## TASK DATA
Segment Open

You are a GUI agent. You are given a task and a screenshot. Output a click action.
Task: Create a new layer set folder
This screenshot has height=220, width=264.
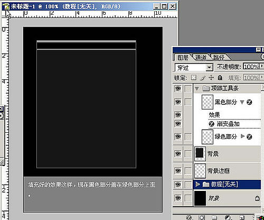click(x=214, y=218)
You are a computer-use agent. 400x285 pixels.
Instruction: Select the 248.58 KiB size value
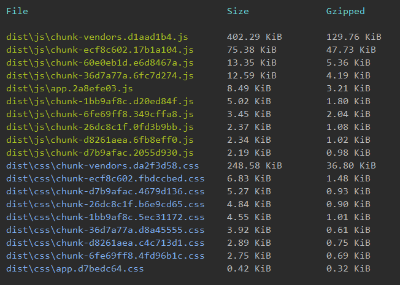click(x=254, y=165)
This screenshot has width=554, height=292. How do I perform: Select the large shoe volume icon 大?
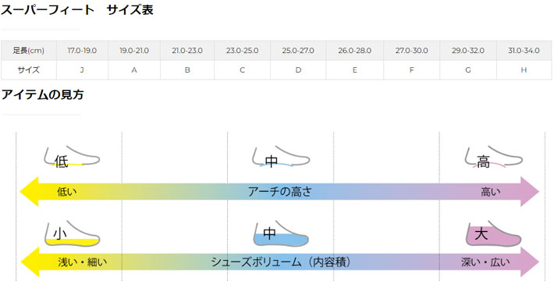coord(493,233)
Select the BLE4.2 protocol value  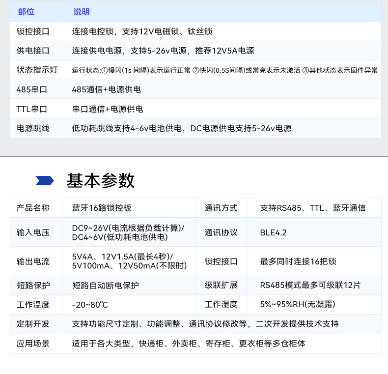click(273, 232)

Segment Closed
Segment Open

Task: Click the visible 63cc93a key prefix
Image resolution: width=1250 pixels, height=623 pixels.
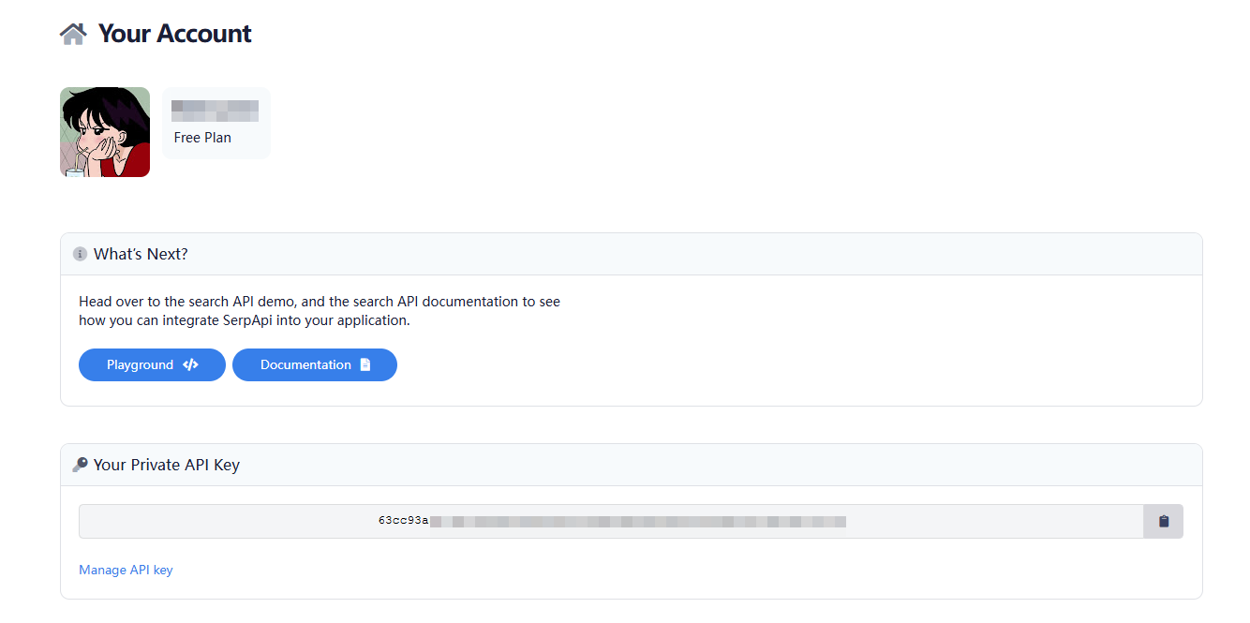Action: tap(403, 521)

Segment Closed

## REQUIRED WORK
Please filter the data down to the lines containing the word "agent".

## EXERCISE SOLUTION
You are a GUI agent. You are given a task and a screenshot. Output a click action.
You are a computer-use agent. 400x285 pixels.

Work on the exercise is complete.